Variant Build Query Total
Native 0.058 2.124 2.182
Shim (no tracking) 0.056 1.980 2.035
Shim (object return) 0.412 1.619 2.031
Shim (numpy points) 0.034 0.110 0.144

Summary

  • The Python shim does not make the query and build times larger.

  • NumPy points without tracking are the fastest path: build is 1.635x faster than the non-tracking list path and queries are 17.968x faster, for a 14.110x total speedup vs the non-tracking list path.

  • Object tracking increases build time because objects have to be stored in the lookup table. It also increases query time because the objects have to be recovered from the table.

pyqtree drop-in shim performance gains

Configuration

  • Points: 500,000
  • Queries: 1000
  • Repeats: 5

Results

Variant Build Query Total
pyqtree (fastquadtree) 0.375 3.192 3.567
pyqtree (original) 2.358 21.862 24.221

Summary

If you directly replace pyqtree with the drop-in fastquadtree.pyqtree.Index shim, you get a build time of 0.375s and query time of 3.192s. This is a total speedup of 6.791x compared to the original pyqtree and requires no code changes.

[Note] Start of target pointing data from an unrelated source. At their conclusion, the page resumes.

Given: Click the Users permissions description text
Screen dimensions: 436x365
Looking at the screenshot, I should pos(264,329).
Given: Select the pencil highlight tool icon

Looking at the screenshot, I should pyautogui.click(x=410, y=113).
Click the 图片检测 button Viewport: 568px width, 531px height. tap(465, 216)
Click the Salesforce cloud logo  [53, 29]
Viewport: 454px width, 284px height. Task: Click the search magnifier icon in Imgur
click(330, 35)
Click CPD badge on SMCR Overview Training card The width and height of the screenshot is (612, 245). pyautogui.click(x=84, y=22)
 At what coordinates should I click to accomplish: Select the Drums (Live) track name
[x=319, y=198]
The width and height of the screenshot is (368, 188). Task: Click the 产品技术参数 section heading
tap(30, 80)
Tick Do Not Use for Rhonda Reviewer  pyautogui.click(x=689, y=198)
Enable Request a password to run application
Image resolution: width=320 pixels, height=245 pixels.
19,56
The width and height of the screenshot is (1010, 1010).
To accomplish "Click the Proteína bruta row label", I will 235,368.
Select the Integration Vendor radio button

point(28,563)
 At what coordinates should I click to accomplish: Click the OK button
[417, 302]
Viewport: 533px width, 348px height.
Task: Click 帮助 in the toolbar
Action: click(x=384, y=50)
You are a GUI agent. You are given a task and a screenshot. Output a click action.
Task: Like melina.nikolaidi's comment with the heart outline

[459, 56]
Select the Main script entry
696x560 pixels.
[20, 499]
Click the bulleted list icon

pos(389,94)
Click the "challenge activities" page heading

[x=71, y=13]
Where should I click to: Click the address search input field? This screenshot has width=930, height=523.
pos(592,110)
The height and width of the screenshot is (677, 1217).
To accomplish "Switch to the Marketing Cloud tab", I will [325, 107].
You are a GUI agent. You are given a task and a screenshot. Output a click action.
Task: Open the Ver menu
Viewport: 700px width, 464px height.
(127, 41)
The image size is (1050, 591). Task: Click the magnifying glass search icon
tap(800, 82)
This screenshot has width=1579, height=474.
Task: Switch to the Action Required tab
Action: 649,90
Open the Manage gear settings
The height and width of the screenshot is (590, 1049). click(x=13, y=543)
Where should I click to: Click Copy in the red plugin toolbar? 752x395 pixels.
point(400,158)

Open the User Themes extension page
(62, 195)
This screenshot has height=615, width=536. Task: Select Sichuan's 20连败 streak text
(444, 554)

NumPy Bulk Insert vs Python List Insert

Configuration

  • Points: 500,000
  • Repeats: 5
  • Dtype: float32
  • Track objects: False

Results (median of repeats)

Variant Build time
NumPy array direct 42.8 ms
Python list insert only 51.1 ms
Python list including conversion 540.2 ms

Key:

  • NumPy array direct: Using the insert_many method with a NumPy array of shape (N, 2).
  • Python list insert only: Using the insert_many method with a Python list of tuples.
  • Python list including conversion: Time taken to convert a NumPy array to a Python list of tuples, then inserting.

Summary

If your data is already in a NumPy array, using the insert_many method directly with the array is significantly faster than converting to a Python list first.


Serialization vs Rebuild

Configuration

  • Points: 1,000,000
  • Capacity: 64
  • Max depth: 10
  • Repeats: 7

Results

Variant Mean (s) Stdev (s)
Serialize to bytes 0.021356 0.000937
Rebuild from points 0.106783 0.011430
Rebuild from bytes 0.021754 0.001687
Rebuild from file 0.024887 0.001846

Summary

  • Rebuild from bytes is 4.908747x faster than reinserting points.
  • Rebuild from file is 4.290712x faster than reinserting points.
  • Serialized blob size is 13,770,328 bytes.

System Info

  • OS: CachyOS 6.17.6-2-cachyos x86_64
  • Python: CPython 3.13.7
  • CPU: AMD Ryzen 7 3700X 8-Core Processor (16 threads)
  • Memory: 31.3 GB
  • GPU: NVIDIA GeForce RTX 5070 (11.9 GB)

Running Benchmarks

To run the benchmarks yourself, first install the dependencies:

pip install -r benchmarks/requirements.txt

Then run:

python benchmarks/cross_library_bench.py
python benchmarks/benchmark_native_vs_shim.py 
python benchmarks/benchmark_np_vs_list.py 
python benchmarks/benchmark_serialization_vs_rebuild.py

Check the CLI arguments for the cross-library benchmark in benchmarks/quadtree_bench/main.py.